Most of the patients require pacemaker implantation due to the symptomatic course of the disease and potentially fatal arrhythmic consequences. Knowing the importance of atrioventricular synchrony and atrial systole to ventricular filling with age, it is reasonable to map both atria in search of an adequate pacing site in AS with partial atrial involvement, highlighting once again the importance of the EPS. There are several reported cases with an atrial lead placed in the CS, reducing the unnecessary RV pacing and minimizing the risk of pacing-induced cardiomyopathy, pacemaker syndrome, and, consequently, heart failure.[5, 6] However, because of the progressive nature of the disease, there is a high risk of atrial capture failure over time. In our case, recordings from different RA and CS sites showed no electrical activity and no atrial capture; therefore, the implantation of a single-chamber pacemaker was considered.
Figure 4
The final 12-lead ECG showed a paced QRS complex with morphology suggestive of the LBB area pacing. ECG - electrocardiogram, LBB - left bundle branch.
Without electrical and mechanical atrial activity, the expected percentage of ventricular pacing is almost 100%. To avoid the development of pacing-induced cardiomyopathy, conduction system pacing is an attractive alternative for maintaining a synchronized ventricular contraction.[7] To our knowledge, few cases of LBB pacing are reported in patients with AS.[3, 8, 9]
AS with a wide QRS complex can be associated with absent His potential or inability to correct the bundle branch block at an adequate threshold with His bundle pacing. [2] Considering the narrow QRS complex in our patient, His pacing could be attempted. Despite the advantages of a physiological ventricular activation pattern, there are some well-known limitations regarding His bundle pacing, such as reduced R wave amplitudes and high and unstable pacing thresholds.[10] In our case, because of the high pacing threshold in a young patient, this approach was abandoned in favor of LBB pacing, which has excellent acute sensing and pacing parameters and long-term stability.

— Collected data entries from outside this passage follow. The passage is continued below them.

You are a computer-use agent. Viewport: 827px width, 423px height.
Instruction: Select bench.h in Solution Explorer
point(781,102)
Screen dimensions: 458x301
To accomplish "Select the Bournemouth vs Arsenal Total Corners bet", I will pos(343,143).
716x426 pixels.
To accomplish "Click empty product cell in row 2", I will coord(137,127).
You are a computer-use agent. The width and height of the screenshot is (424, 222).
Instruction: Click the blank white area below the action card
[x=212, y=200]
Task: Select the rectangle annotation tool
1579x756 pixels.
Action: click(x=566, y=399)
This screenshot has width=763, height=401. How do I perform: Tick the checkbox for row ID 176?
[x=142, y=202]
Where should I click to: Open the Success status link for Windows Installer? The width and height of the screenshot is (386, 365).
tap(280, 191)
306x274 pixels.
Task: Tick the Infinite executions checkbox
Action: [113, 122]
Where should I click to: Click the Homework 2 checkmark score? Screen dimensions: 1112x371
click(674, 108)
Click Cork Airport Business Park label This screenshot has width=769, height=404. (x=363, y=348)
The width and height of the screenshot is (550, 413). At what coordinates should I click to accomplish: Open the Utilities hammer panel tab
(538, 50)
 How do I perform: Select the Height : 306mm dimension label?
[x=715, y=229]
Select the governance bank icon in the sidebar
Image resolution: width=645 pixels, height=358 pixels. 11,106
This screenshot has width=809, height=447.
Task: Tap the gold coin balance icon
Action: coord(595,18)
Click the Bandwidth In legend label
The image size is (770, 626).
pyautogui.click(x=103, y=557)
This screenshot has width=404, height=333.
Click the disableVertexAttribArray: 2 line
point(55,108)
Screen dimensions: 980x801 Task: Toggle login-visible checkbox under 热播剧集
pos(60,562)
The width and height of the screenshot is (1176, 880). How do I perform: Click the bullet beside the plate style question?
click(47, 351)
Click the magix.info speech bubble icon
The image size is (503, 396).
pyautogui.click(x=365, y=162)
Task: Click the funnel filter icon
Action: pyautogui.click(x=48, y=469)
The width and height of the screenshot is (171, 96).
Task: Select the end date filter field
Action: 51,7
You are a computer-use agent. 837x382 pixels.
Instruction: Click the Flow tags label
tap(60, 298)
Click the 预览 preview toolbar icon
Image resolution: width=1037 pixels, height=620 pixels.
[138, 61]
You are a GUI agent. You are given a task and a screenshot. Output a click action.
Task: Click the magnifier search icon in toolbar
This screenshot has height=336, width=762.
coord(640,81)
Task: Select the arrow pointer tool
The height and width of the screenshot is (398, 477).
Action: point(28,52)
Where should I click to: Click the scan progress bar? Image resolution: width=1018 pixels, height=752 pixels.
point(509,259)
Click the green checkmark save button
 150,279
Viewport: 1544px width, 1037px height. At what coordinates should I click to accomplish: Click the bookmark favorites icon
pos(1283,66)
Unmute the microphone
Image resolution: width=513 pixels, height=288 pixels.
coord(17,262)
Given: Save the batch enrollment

Due to absent atrial contractility and atrial stasis, there is a high risk of cardioembolic episodes. Despite our patient’s low CHAD2S2-VASc score, the AS represents an atrial myopathy with structural changes in the atrial myocardium, requiring chronic oral anticoagulation.[11] We opted for a non-vitamin K anticoagulant.
Cardiac magnetic resonance imaging and genetic testing can provide important information on the etiology and follow-up of the family members.[12] Because of our hospital’s limited access to the investigation, cardiac magnetic resonance was not performed before pacemaker implantation. It could have a more significant impact in patients with reduced LV systolic function or cardiomyopathies, along with patients with specific mutations (particularly LMNA mutation), when prophylactic defibrillator implantation could be considered.[13]
In summary, our case underlines the importance of the EPS in the diagnosis and appropriate treatment of the disease and the feasibility of single-chamber pacemaker implantation with LBB pacing in a young patient with AS to preserve LV synchrony.